The table in subsection 170(10AA) of the ITAA 1936 lists a number of situations where the two year period of review does not apply, and the Commissioner may amend the assessment at any time. Item 30 of the table allows the Commissioner unlimited time to amend an assessment to give effect to section 104-10 (3) of the ITAA 1997, that is, the occurrence of a CGT disposal when a change of ownership occurs.

As the Commissioner may amend an assessment at any time to give effect to this section, an extension of time to object to the assessment is not required.

    3. Remission of shortfall interest charge

Under subsection 280-100(1) of Schedule 1 to the Taxation Administration Act 1953 (TAA) you are liable to pay shortfall interest charge (SIC) on an additional amount of income tax that you are liable to pay because the Commissioner amends your assessment for an income year.  

The SIC which applies on a daily compounding basis replaces the previous liability to pay the general interest charge during the shortfall period.

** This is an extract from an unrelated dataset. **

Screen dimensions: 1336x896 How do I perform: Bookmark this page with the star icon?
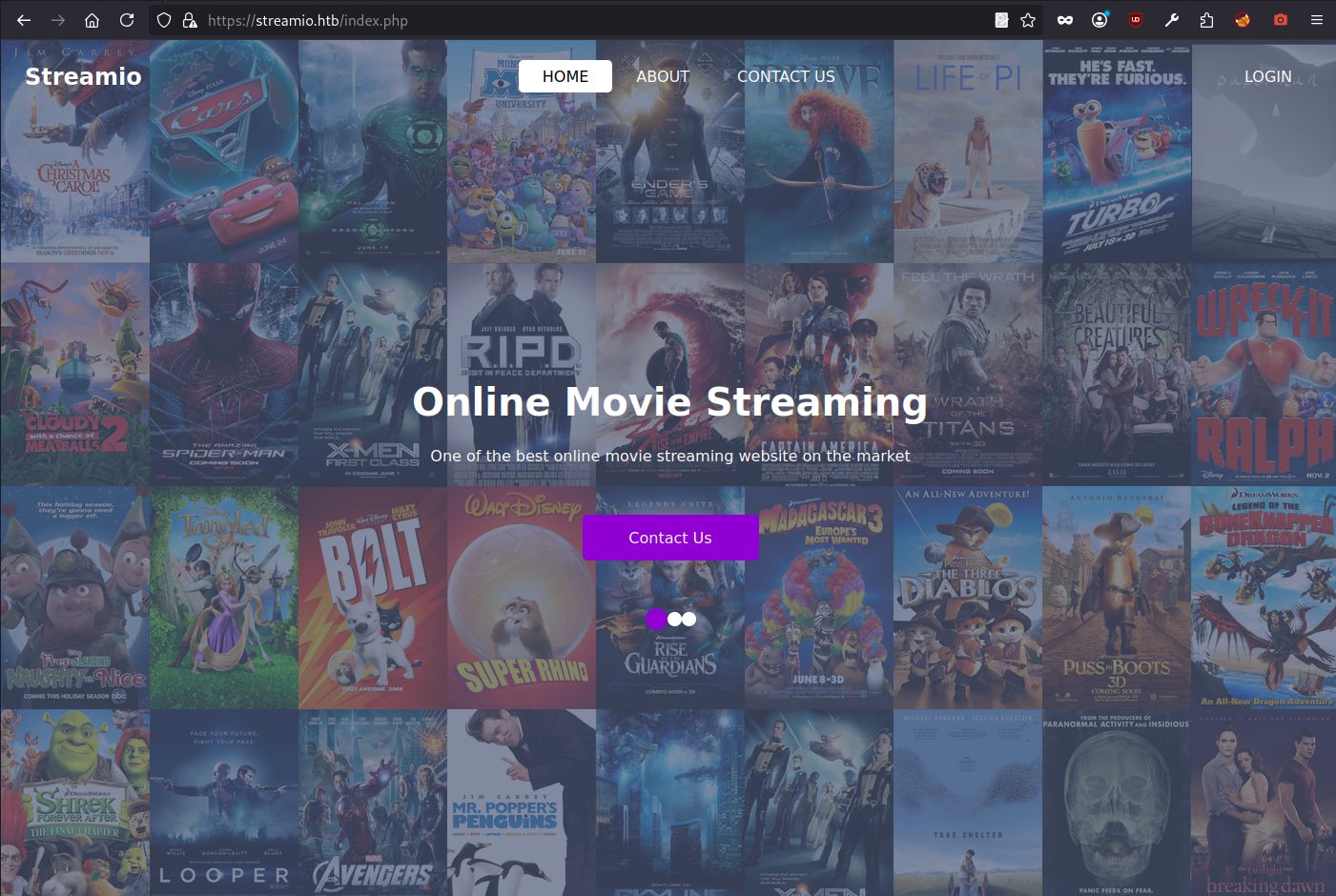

According to subsection 280-100(2) of Schedule 1 to the TAA, the shortfall period extends from the due date for payment of the earlier, understated assessment to the end of the day before the day on which the Commissioner gives you notice of the amended assessment. 

Under subsection 280-160(1) of Schedule 1 to the TAA, the Commissioner may remit all or part of an amount of SIC if the Commissioner considers it fair and reasonable to do so. Without limiting subsection (1), the Commissioner in deciding whether to remit must, under subsection (2), have regard to:  

    a)        the principle that remission should not occur just because the benefit you received from the temporary use of the shortfall amount is less than the SIC; and 

    b)        the principle that remission should occur where the circumstances justify the Commonwealth bearing part or all of the cost of the delayed payments. 

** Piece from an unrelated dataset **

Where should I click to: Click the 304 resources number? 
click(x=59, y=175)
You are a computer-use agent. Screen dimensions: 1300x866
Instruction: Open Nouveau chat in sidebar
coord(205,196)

The Commissioner's guidelines on the remission of SIC are outlined in the ATO Law Administration Practice Statement PS LA 2006/8. Paragraph 35 of PS LA 2006/8 states that the extent of the remission must take into account the individual circumstances of a case and the extent to which factors beyond your control were responsible for the size and duration of the shortfall. It states at Paragraph 40 that the SIC and GIC (interest charges) are intended to restore a fair balance between taxpayers, ensuring that taxpayers who have paid tax on time are not disadvantaged relative to those who had the benefit of the tax shortfall until the amended assessment. 

Paragraph 5 of TD 94/89 explains that where an assessment is amended to include a net capital gain in the abovementioned circumstances, the discretion to remit general interest charge would ordinarily be exercised providing requests for amendments are made within a reasonable time after the date of settlement. According to TD 94/89 a reasonable time is considered to be a period of one month after settlement.

In your case, it is considered that the fact that settlement will not occur until several years after the contract is signed is beyond your control. It is therefore appropriate for the Commissioner to remit the SIC provided the amendments are lodged within 30 days of settlement occurring.